The biological basis for the theory of the foetal origin of adult diseases is not completely understood. In utero foetal growth depends on many factors including maternal diet, the ability of the placenta to deliver nutrients to the foetus, foetal and placental hormones, and foetal genetic makeup. Disruption of the supply of nutrients to the foetus can alter its growth potential, which can have long-term anatomical and physiological consequences. The foetus maintains glucose homeostasis during these periods of malnutrition by developing insulin resistance in peripheral organs, a consequence of which is that there is increased production of insulin (hyperinsulinaemia) by pancreatic β-cells. Hyperinsulinaemia is known to enhance hepatic VLDL synthesis11, which may contribute to increased levels of plasma triglycerides and LDL-cholesterol. Thus, these SGA infants develop a propensity to store fat, a calorically dense nutrient. Adipose tissues are known to regulate key metabolic systems of the body including insulin sensitivity; thus, it is conceivable that foetal modification of adipose tissues may lead to an increased risk for insulin resistance and metabolic complications. It has also been suggested that maternal levels of antioxidants such as vitamins E and C are linked to newborn birth weight1213. Deficiencies of many of these micronutrients as a result of poor maternal diet and prenatal care can lead to oxidative stress and vascular inflammation12. This may play a role in the development of foetal complications during pregnancies. These risk factors can lead to atherosclerotic changes in the cardiovascular system. Assessment of cardiovascular risk through measurement of carotid and abdominal aorta intima-media thickness and other anatomical changes in foetuses and newborns could have helped validate the association between impaired foetal growth and the origin of adult diseases14.

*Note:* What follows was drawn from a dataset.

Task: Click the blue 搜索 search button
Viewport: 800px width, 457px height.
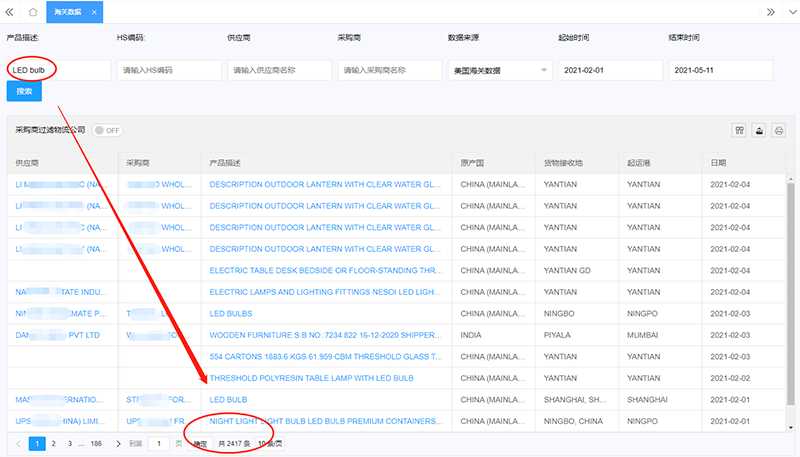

Although several studies including the SAGA-ACT study5 support the hypothesis of a foetal origin for adult diseases, there are several postnatal factors including the velocity of catch-up growth, lifestyle, diet, and smoking that can modulate the risk of developing cardiovascular and metabolic diseases throughout the life of an individual. SGA infants with relatively fast catch-up growth rates have been found to have increased evidence of adiposity and unfavourable lipid profiles as compared with infants unable to catch-up growth15. The SAGA-ACT study is limited by its lack of long-term follow up of these growth-restricted infants. A long-term prospective study needs to be done to understand the continuous effects of abnormal lipid profiles, insulin resistance, and the effects of catch-up growth in growth-restricted infants. The possibility of a foetal origin for adult diseases is an important topic, both in developing countries, where maternal and foetal health can be compromised, and in developed countries, where obesity and type 2 diabetes are on the rise16. To better understand this phenomenon, studies such as the SAGA-ACT study need to incorporate long-term follow up along with methods to understand the roles of epigenetics and postnatal factors in the development of cardiovascular diseases and type 2 diabetes in growth-restricted individuals. This can help obstetricians and paediatricians to provide better health care to pregnant women and their growth-restricted neonates.

There is a saying that “You are what you eat”. The literature concerning the possible foetal origin of adult diseases shows that this adage could be modified to say, “You and your children are what you eat”. Having said that we strongly believe that all of these risk factors can be modified by changing lifestyles and developing healthy eating habits.